As with all STIs, women remain particularly vulnerable because infections are frequently asymptomatic until well after the damage has been done. In many nations, women are forced to seek treatment at STI disease clinics that are often located far from where they live, since the clinics carry a powerful stigma. Untreated, gonorrhoea greatly enhances the likelihood of infection with HIV, causes infertility in both men and women, miscarriages, still births and blindness in newborn babies.

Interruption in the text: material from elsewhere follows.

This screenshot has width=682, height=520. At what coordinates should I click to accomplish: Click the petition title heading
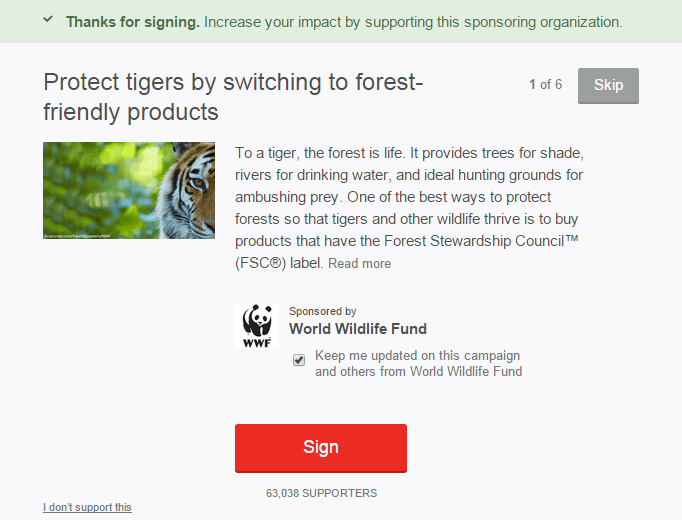click(x=233, y=97)
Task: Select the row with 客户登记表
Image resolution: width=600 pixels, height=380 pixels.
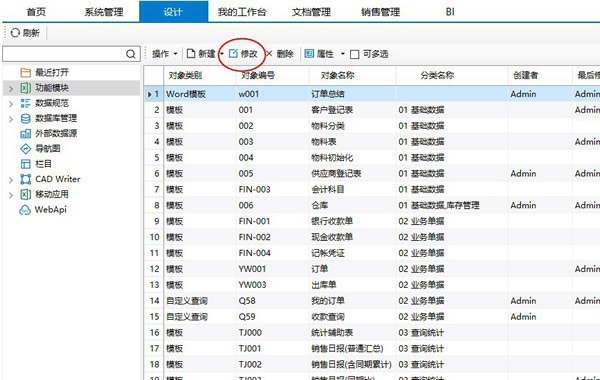Action: click(372, 110)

Because levels of resistance vary widely from one nation to the next – indeed, from clinic to clinic – WHO no longer recommends a single, first-line treatment for gonorrhoea. Instead, each nation must make decisions according to its own resistance situation – a quandary, given that many cannot afford surveillance and must instead rely on proxy data gathered by wealthier neighbours.

Common Worms

Another area where drug resistance poses a threat is in the treatment of food-borne and soil-transmitted helminths – also known as worms. These remain a leading cause of chronic illness throughout much of the developing world. Currently, some two billion people are infected with soil-transmitted worms (hookworm, roundworm and whipworm) while schistosomiasis – otherwise known as bilharzia – infections afflict another 200 million in sub-Saharan Africa.

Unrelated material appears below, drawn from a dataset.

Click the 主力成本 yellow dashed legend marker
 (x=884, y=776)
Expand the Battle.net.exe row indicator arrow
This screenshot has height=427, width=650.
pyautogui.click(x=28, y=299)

These infections lead to a weakening of the body's defence system through blood-loss, malnutrition, tissue and organ damage. Systemic parasitic colonization predisposes individuals to other diseases and/or eventual death from kidney or liver failure. So far, the treatment of helminthic infections costs a few cents per dose. Nevertheless, such interventions must be undertaken on a regular basis and encompass an entire population in order to prevent re-infection – particularly among those in high-risk groups such as women of childbearing age and children.

Among livestock, resistance in helminths has already burgeoned into a huge problem – a result of continuous reliance on anthelminthic drugs and the widespread disinfecting of pastures to ward off the often economically disastrous effects of parasitic infections. In humans, resistance has not yet emerged, but remains a real threat that could seriously undermine current treatment programmes.